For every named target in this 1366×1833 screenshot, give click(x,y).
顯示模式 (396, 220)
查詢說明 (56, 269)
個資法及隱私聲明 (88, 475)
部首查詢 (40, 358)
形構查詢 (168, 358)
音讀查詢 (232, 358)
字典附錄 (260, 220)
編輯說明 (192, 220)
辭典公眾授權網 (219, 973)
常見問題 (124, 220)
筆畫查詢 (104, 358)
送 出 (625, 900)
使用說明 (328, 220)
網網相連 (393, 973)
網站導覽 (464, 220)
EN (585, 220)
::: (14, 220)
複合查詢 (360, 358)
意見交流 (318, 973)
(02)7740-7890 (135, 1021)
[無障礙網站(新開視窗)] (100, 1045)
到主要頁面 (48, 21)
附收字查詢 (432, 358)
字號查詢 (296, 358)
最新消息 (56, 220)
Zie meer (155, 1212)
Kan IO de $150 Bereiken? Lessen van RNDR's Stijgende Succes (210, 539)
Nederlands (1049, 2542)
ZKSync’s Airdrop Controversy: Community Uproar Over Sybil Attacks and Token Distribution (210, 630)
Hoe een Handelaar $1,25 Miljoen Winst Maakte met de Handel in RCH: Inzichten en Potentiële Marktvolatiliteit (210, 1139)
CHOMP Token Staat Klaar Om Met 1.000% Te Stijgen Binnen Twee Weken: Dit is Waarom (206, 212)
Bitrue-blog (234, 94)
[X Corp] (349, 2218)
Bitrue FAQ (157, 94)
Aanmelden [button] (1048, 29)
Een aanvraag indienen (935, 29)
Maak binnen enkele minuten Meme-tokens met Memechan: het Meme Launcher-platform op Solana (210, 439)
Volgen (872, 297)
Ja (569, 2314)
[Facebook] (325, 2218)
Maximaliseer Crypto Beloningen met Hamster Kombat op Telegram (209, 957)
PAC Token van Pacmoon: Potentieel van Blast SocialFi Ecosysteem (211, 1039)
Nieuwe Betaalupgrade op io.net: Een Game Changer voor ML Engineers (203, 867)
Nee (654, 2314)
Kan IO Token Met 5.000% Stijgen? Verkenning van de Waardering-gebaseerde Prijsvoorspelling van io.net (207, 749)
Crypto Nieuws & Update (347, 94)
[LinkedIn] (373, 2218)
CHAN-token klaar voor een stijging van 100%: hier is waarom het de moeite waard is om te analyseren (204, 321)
+===+
_Work instruction_
Go through the material above and copy each line that has the word "Crypto".

_Response area_
Maximaliseer Crypto Beloningen met Hamster Kombat op Telegram (209, 957)
Crypto Nieuws & Update (347, 94)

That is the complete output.